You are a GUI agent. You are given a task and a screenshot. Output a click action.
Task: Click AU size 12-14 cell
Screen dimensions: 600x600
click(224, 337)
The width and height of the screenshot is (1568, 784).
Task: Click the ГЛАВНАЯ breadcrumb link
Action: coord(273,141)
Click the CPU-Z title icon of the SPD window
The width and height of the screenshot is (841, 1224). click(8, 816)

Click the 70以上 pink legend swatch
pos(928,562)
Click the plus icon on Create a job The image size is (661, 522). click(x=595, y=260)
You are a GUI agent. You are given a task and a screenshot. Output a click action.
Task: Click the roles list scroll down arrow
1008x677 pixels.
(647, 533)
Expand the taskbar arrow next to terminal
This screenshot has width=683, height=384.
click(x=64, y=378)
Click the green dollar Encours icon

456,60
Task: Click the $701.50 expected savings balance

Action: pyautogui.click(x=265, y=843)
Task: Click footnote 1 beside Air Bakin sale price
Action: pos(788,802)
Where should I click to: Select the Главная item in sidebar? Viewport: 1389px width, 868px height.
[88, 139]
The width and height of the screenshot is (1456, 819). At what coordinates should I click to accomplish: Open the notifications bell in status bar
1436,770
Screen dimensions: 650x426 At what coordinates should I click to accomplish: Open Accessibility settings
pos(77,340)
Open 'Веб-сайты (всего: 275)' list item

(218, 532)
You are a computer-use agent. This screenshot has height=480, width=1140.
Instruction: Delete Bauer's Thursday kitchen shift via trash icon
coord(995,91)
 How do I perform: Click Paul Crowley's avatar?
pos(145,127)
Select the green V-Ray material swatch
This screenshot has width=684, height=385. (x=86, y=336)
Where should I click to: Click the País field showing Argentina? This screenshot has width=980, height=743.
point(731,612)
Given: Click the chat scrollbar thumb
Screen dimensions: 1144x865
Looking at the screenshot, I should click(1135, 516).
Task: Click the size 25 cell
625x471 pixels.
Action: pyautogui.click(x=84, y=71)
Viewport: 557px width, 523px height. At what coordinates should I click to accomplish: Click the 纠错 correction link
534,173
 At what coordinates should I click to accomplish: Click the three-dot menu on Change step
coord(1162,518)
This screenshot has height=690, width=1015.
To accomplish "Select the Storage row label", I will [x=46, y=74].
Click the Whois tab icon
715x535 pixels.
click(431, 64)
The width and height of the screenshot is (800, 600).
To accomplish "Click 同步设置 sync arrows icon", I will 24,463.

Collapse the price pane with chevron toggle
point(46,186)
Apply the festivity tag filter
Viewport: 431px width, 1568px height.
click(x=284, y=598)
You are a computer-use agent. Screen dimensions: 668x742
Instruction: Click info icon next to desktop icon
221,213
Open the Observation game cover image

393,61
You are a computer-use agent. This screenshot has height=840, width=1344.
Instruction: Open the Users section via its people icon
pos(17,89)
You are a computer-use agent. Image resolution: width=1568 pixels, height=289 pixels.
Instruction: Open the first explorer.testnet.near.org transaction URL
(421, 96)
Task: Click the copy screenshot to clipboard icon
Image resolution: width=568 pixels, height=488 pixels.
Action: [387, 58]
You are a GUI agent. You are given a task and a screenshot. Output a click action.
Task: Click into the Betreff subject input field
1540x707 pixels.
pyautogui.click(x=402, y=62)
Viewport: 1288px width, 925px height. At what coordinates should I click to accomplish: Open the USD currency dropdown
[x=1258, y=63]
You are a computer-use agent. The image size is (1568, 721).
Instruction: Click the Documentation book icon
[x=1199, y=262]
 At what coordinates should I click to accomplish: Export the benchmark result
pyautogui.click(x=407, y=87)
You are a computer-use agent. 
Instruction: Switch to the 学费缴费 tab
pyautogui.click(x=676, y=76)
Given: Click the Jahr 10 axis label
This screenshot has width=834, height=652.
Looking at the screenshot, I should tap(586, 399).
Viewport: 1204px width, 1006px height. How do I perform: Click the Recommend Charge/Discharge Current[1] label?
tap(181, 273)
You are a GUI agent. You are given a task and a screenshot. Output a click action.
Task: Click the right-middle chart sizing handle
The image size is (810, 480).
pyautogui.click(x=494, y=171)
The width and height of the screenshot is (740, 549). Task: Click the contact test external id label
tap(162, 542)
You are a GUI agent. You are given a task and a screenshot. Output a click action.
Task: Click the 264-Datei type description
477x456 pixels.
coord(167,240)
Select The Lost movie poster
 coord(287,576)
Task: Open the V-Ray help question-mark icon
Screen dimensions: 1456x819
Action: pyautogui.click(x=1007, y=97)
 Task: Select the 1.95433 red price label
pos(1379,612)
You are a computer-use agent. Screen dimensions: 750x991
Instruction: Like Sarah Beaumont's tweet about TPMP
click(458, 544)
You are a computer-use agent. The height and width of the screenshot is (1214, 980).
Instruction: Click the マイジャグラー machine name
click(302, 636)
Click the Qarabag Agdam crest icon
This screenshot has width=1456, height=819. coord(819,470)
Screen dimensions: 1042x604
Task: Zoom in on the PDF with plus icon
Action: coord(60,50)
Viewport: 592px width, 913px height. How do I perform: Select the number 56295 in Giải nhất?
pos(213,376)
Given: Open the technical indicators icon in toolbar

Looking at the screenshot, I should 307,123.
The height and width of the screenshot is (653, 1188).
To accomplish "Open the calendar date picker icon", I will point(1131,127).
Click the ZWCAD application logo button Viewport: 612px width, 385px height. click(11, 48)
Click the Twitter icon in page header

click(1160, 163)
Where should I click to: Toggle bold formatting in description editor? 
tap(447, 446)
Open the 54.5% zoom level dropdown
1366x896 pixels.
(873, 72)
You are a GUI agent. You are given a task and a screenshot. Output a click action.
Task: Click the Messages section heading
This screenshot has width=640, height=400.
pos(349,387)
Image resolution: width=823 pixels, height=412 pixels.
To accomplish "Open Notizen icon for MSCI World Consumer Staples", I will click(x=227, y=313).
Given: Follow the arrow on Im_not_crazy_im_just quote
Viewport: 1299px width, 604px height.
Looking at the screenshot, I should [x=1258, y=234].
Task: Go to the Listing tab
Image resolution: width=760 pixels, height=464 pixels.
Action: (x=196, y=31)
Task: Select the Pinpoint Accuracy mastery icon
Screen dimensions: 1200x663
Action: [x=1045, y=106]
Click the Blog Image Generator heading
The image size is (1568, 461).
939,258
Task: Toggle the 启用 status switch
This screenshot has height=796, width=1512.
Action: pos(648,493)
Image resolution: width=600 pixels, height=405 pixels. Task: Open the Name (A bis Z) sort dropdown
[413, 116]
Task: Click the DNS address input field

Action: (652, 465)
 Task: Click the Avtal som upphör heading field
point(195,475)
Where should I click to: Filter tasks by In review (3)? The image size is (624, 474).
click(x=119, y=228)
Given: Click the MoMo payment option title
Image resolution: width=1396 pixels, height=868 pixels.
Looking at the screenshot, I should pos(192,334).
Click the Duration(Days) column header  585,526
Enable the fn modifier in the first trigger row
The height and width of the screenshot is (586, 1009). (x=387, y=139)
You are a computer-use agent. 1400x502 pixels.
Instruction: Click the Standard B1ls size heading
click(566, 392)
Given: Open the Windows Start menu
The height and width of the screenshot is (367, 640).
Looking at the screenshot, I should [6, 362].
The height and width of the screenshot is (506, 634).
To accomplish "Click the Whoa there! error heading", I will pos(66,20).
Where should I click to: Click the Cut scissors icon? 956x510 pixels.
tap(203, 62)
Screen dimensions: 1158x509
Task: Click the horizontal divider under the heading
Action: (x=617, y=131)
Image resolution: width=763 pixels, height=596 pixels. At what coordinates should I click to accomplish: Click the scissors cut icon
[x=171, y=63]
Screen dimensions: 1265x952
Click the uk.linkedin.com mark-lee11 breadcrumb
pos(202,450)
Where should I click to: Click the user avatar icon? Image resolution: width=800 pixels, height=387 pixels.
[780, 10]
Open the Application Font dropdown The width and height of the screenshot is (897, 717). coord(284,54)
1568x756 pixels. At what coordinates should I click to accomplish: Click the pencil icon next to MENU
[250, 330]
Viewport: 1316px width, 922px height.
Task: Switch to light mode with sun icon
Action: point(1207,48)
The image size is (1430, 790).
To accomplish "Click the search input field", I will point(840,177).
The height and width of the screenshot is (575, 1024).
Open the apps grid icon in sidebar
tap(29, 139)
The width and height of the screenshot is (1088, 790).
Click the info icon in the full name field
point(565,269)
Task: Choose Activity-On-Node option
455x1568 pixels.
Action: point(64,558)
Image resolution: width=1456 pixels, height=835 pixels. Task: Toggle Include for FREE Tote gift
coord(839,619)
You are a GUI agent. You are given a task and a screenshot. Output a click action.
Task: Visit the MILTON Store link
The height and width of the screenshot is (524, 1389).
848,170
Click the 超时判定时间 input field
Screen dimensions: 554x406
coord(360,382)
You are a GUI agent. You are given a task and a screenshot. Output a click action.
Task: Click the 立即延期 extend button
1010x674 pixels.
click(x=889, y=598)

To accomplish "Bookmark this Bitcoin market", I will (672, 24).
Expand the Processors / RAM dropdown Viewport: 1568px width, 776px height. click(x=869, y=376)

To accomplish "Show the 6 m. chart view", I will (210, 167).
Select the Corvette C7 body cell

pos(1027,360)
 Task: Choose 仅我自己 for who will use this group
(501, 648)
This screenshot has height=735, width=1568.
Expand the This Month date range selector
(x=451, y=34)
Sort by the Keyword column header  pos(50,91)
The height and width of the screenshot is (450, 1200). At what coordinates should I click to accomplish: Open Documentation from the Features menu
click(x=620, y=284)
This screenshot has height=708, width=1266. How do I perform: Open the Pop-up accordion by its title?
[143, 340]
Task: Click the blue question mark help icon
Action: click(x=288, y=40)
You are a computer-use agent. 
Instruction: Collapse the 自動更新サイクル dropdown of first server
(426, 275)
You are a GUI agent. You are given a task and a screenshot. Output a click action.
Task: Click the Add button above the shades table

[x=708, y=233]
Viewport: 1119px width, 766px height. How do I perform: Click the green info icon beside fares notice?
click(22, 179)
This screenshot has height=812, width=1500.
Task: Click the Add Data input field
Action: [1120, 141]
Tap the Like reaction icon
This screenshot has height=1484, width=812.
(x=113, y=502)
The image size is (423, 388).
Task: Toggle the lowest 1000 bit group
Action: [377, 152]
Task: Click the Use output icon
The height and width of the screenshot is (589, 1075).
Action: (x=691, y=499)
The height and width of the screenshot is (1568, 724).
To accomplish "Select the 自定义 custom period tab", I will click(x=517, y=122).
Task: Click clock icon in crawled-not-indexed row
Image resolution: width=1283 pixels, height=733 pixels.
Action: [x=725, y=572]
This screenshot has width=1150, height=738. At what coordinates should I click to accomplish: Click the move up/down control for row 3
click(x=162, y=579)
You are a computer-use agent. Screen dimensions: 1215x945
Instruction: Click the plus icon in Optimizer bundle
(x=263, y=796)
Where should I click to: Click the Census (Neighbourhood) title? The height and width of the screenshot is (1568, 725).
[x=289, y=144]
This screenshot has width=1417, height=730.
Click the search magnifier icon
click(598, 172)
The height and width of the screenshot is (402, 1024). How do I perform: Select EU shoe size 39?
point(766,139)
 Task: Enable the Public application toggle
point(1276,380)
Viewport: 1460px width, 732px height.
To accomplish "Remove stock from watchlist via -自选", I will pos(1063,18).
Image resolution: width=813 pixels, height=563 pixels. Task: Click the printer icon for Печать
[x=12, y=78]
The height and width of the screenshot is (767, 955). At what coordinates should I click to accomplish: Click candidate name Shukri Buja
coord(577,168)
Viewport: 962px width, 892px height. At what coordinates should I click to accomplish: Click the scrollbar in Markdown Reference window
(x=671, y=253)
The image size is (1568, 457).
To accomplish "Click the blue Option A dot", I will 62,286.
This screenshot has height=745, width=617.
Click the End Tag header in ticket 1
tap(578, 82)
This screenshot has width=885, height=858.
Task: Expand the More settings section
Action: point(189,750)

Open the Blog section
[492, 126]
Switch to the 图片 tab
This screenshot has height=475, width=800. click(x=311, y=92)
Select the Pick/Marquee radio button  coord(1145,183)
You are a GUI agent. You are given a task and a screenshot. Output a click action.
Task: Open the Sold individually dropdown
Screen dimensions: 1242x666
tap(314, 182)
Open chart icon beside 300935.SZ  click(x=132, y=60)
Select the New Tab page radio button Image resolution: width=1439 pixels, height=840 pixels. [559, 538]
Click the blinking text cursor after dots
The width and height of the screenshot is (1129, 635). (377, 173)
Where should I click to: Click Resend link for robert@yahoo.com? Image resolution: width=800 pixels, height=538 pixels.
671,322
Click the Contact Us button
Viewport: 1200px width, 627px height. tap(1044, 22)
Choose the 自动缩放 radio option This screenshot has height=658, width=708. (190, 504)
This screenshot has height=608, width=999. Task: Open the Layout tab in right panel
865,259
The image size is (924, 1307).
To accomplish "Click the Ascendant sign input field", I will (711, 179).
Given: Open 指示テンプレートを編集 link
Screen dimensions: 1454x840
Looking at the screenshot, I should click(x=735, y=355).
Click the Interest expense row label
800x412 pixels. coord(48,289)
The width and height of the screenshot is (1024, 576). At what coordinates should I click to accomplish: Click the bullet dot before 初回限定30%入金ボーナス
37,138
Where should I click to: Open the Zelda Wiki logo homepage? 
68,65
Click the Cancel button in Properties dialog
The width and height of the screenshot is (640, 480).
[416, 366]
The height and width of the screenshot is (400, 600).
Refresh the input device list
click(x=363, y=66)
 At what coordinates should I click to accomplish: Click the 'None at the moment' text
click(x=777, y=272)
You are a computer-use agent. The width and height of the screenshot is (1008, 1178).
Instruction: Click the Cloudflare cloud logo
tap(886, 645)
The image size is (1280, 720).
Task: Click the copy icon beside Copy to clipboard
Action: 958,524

• [WORK REQUEST] Your answer should consist solely of the lines above from the line with "Task: Select the Pinpoint" to the line with "Open the Application", both included, reproduced exactly.

• [RESPONSE BOX]
Task: Select the Pinpoint Accuracy mastery icon
Screen dimensions: 1200x663
Action: [x=1045, y=106]
Click the Blog Image Generator heading
The image size is (1568, 461).
939,258
Task: Toggle the 启用 status switch
This screenshot has height=796, width=1512.
Action: pos(648,493)
Image resolution: width=600 pixels, height=405 pixels. Task: Open the Name (A bis Z) sort dropdown
[413, 116]
Task: Click the DNS address input field

Action: (652, 465)
 Task: Click the Avtal som upphör heading field
point(195,475)
Where should I click to: Filter tasks by In review (3)? The image size is (624, 474).
click(x=119, y=228)
Given: Click the MoMo payment option title
Image resolution: width=1396 pixels, height=868 pixels.
Looking at the screenshot, I should pos(192,334).
Click the Duration(Days) column header  585,526
Enable the fn modifier in the first trigger row
The height and width of the screenshot is (586, 1009). (x=387, y=139)
You are a computer-use agent. 1400x502 pixels.
Instruction: Click the Standard B1ls size heading
click(566, 392)
Given: Open the Windows Start menu
The height and width of the screenshot is (367, 640).
Looking at the screenshot, I should [6, 362].
The height and width of the screenshot is (506, 634).
To accomplish "Click the Whoa there! error heading", I will pos(66,20).
Where should I click to: Click the Cut scissors icon? 956x510 pixels.
tap(203, 62)
Screen dimensions: 1158x509
Task: Click the horizontal divider under the heading
Action: (x=617, y=131)
Image resolution: width=763 pixels, height=596 pixels. At what coordinates should I click to accomplish: Click the scissors cut icon
[x=171, y=63]
Screen dimensions: 1265x952
Click the uk.linkedin.com mark-lee11 breadcrumb
pos(202,450)
Where should I click to: Click the user avatar icon? Image resolution: width=800 pixels, height=387 pixels.
[780, 10]
Open the Application Font dropdown The width and height of the screenshot is (897, 717). coord(284,54)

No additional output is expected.